German to face trial over sale of graphite to Iran

7th February 2009, Comments 0 comments

The announcement comes amid renewed worries over Iran’s nuclear program.

Berlin -- A German businessman will face trial on charges of selling 16 tonnes of graphite to Iran, a substance that can be used to build rockets.

The 63-year-old suspect, identified as Hans-Josef H., will go on trial at the Coblence court in southwestern Germany for "violating foreign trade law," the federal prosecutor's office said Friday.

The suspect is accused of delivering the material between June 2005 and June 2007 through Turkey. He allegedly hid the nature of the shipment's contents from customs to avoid export restrictions on the material.

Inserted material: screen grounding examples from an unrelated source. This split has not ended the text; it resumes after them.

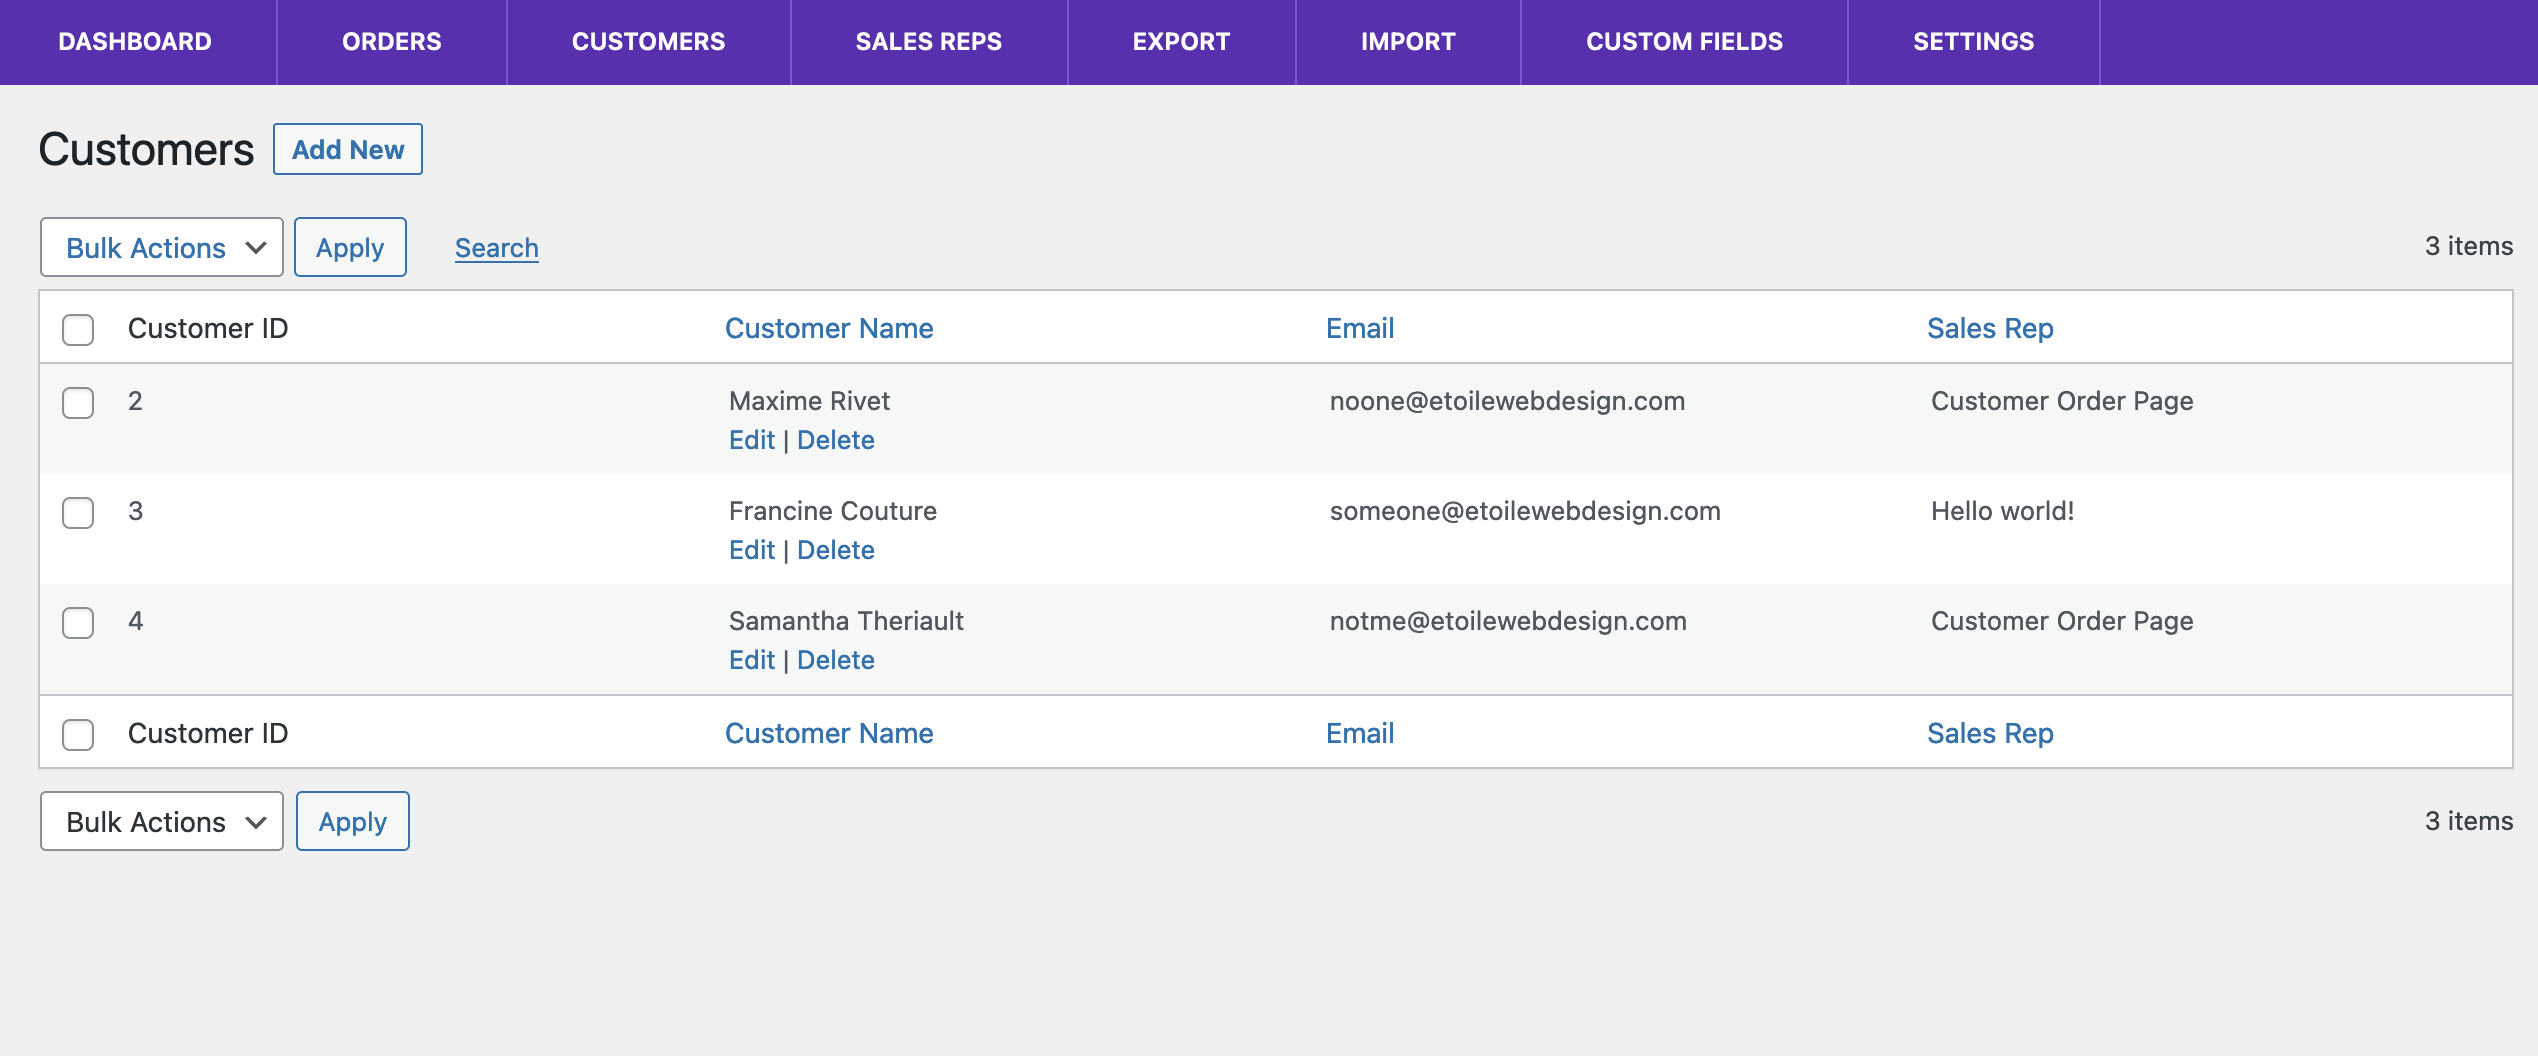Check the box for customer ID 2
This screenshot has height=1056, width=2538.
78,403
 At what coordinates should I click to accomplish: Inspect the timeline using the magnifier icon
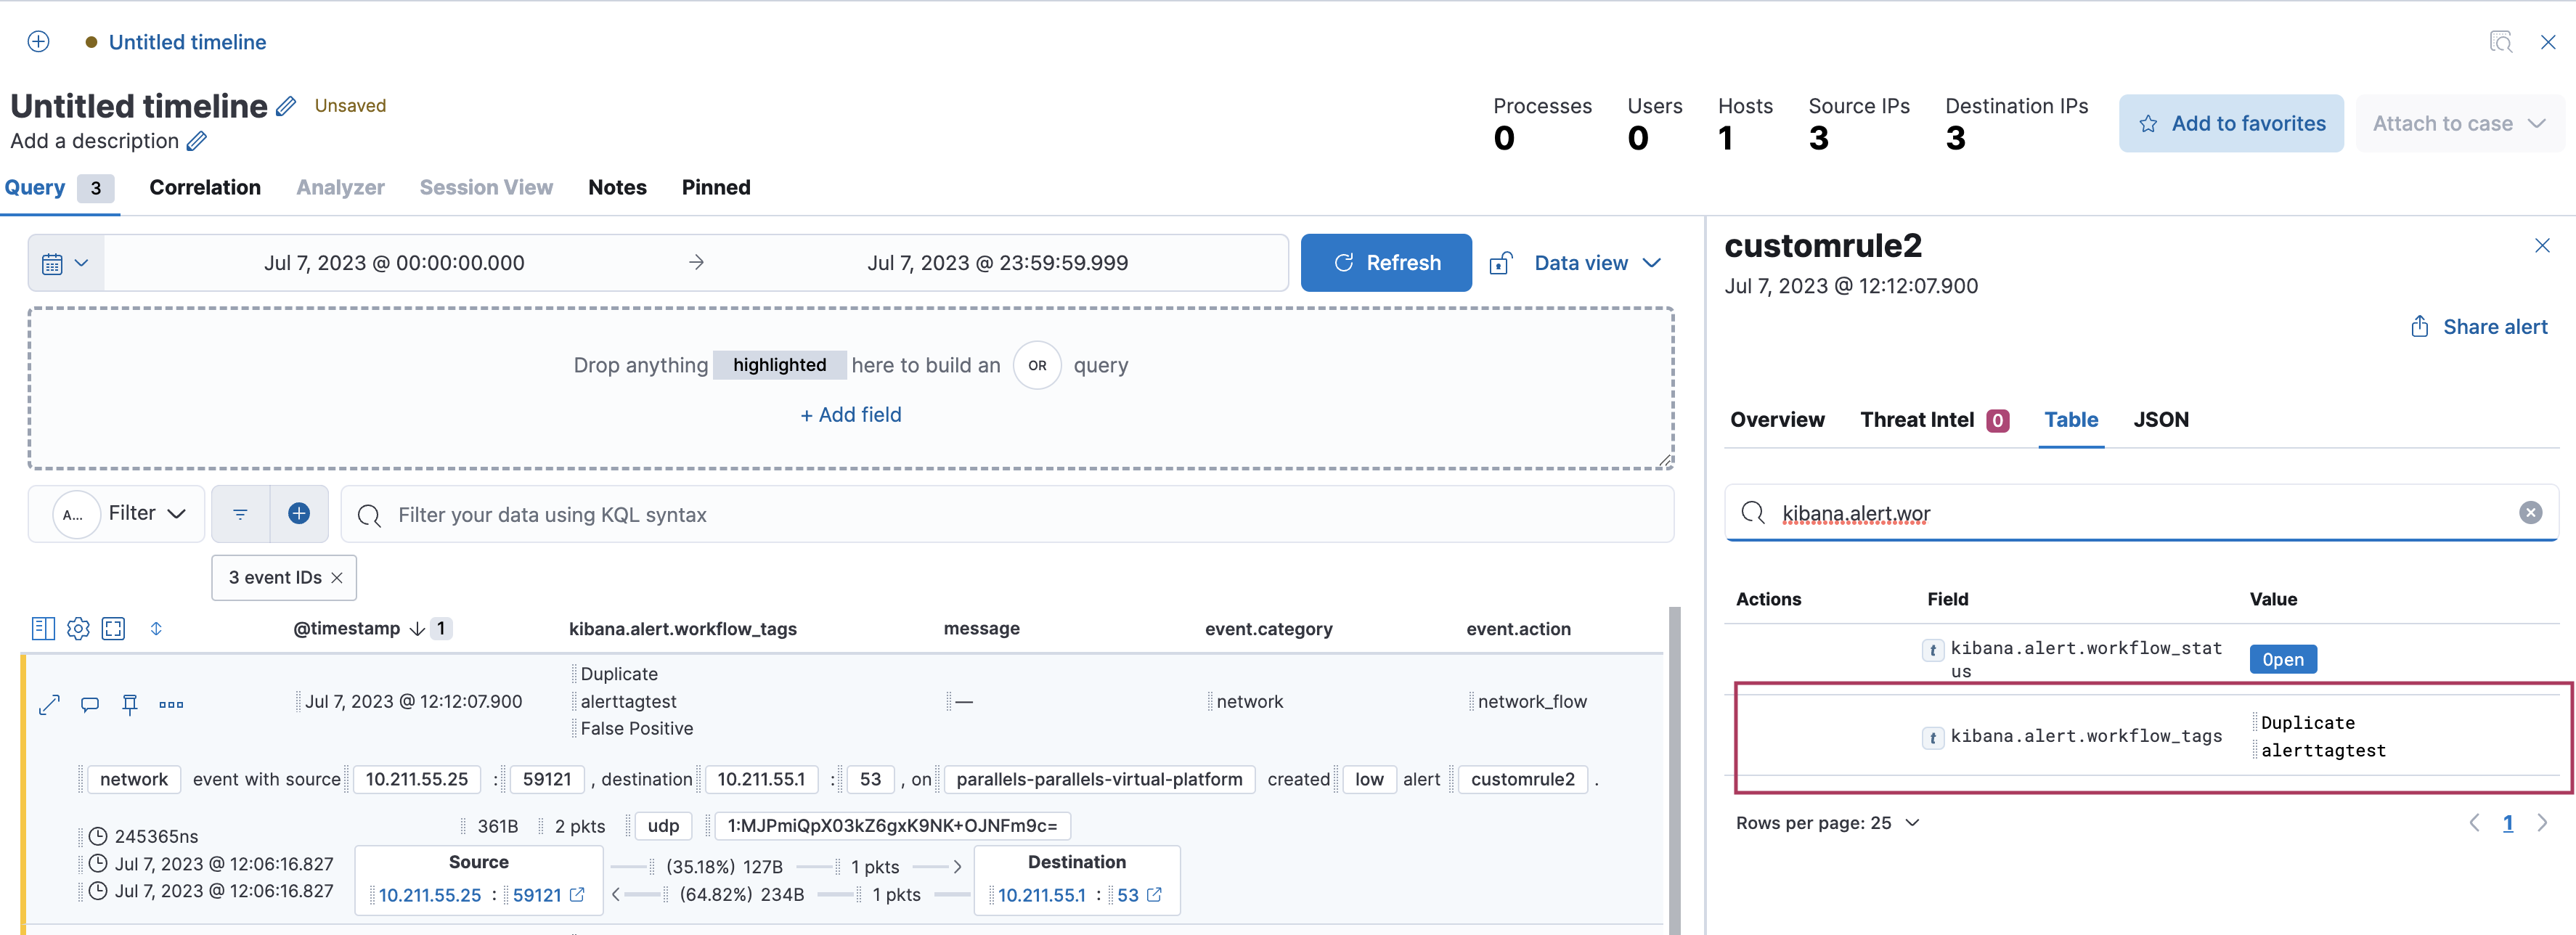(x=2502, y=41)
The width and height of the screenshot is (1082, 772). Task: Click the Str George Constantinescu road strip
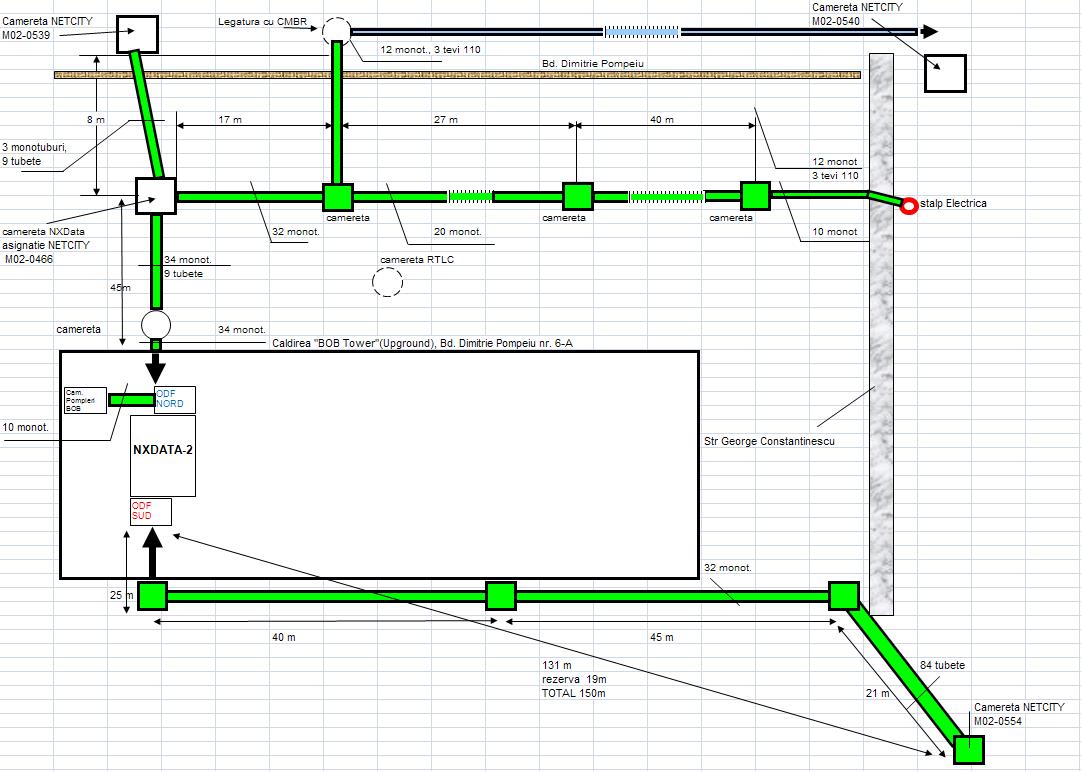point(881,330)
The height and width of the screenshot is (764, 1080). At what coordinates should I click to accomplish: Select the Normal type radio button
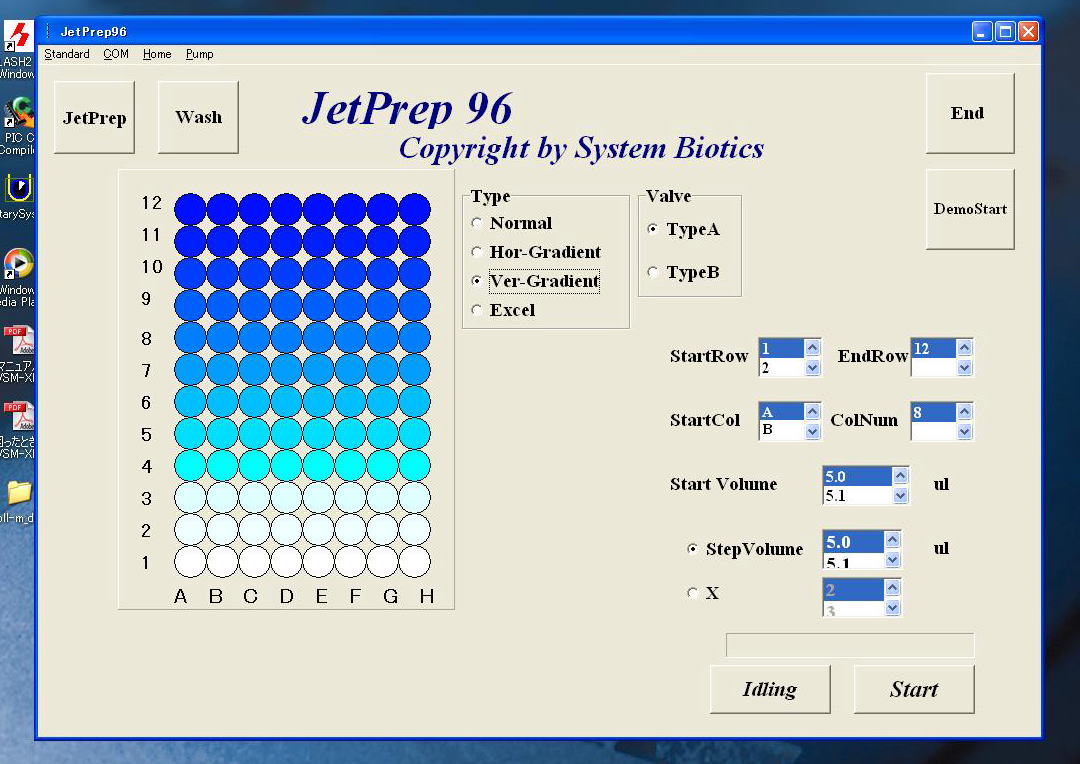[x=477, y=224]

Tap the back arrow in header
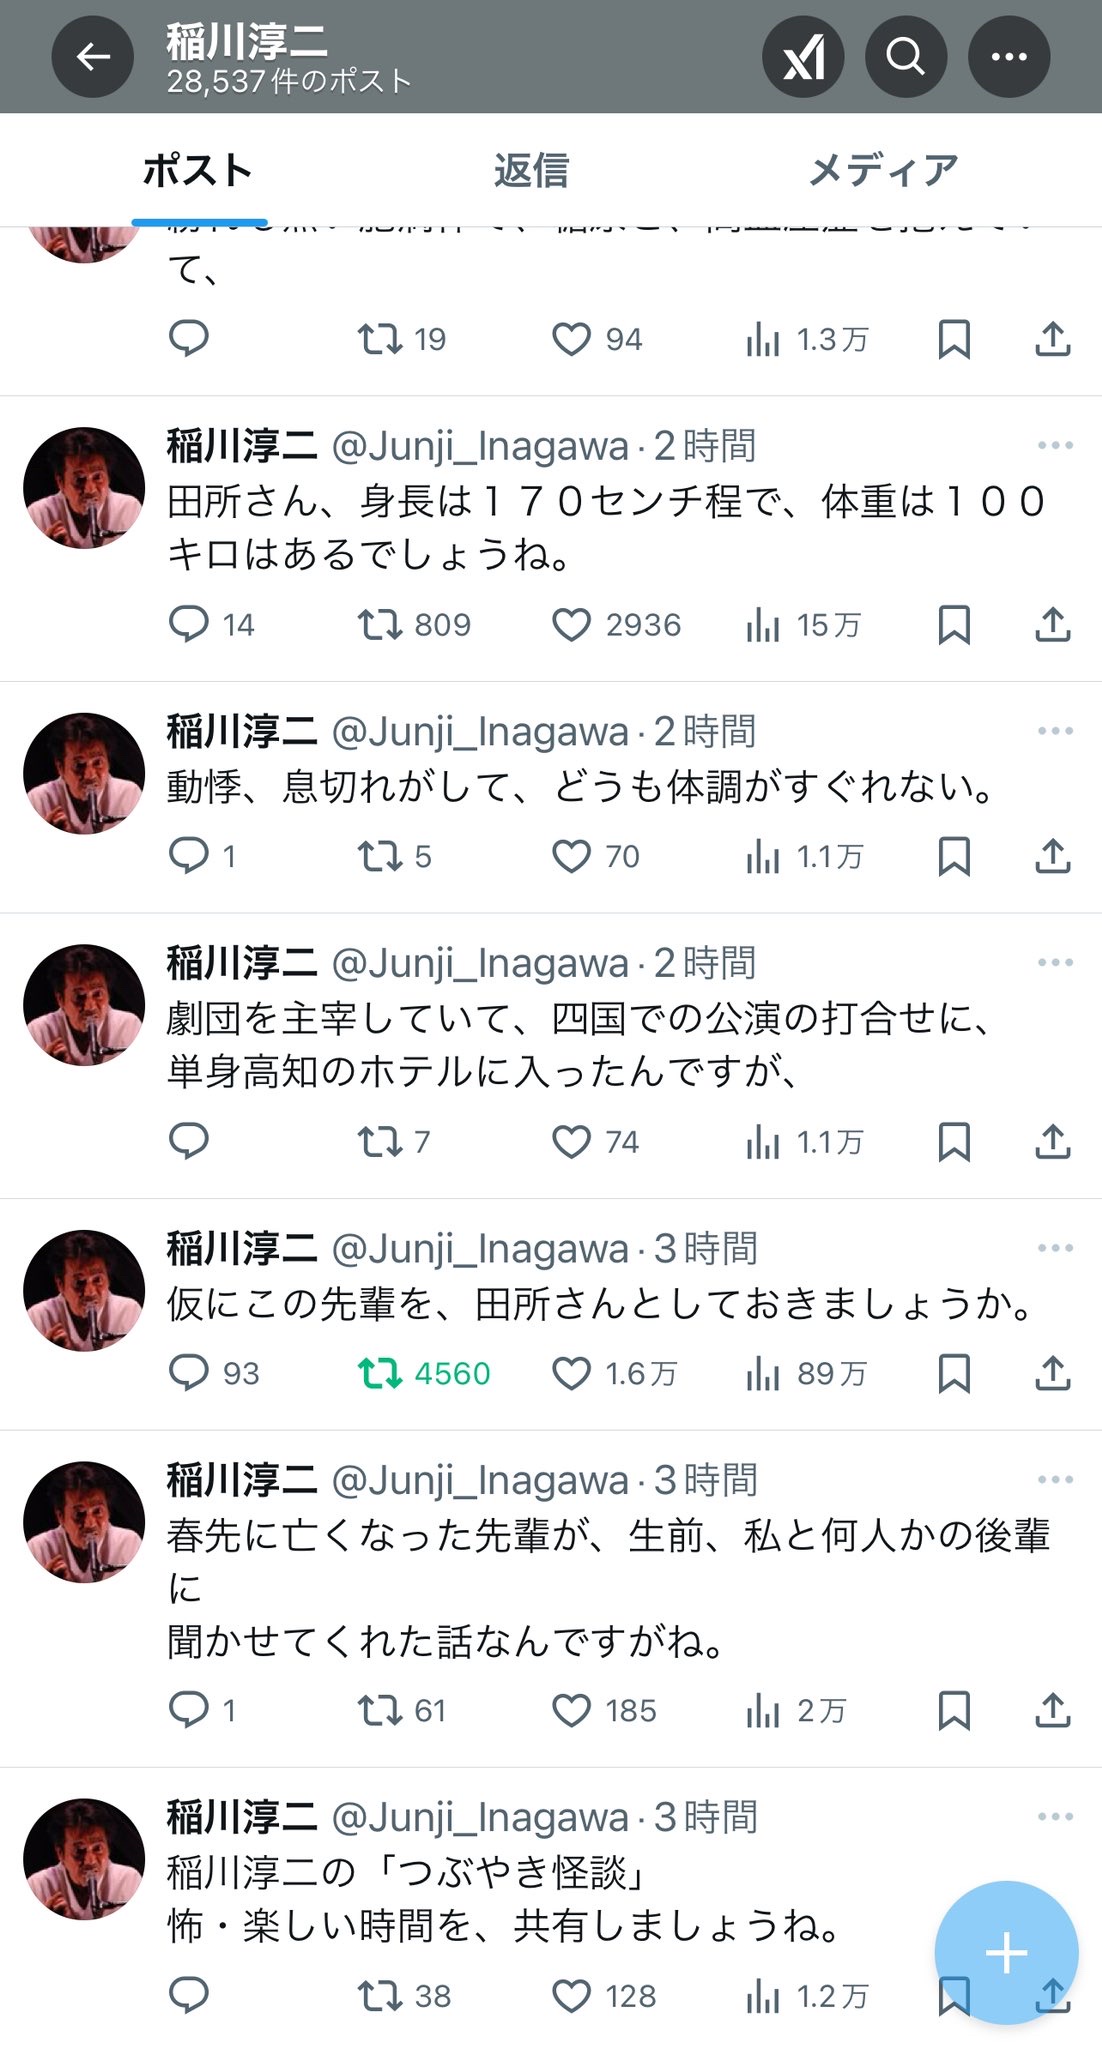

The businessman, who has been in provisional detention since June, is also accused of attempting to deliver another 10 tonnes of graphite to an Iranian firm that is included on a list of companies under international embargo.

The 10-tonne shipment was intercepted by Turkish customs in 2007.

Germany is part of a European diplomatic push to convince Iran to freeze its controversial nuclear program, which Western powers fear could be used to build an atomic bomb.

Iran set alarm bells ringing in the West on Monday with its launch of a domestically manufactured satellite. The West fears Tehran could use similar technology to carry nuclear warheads.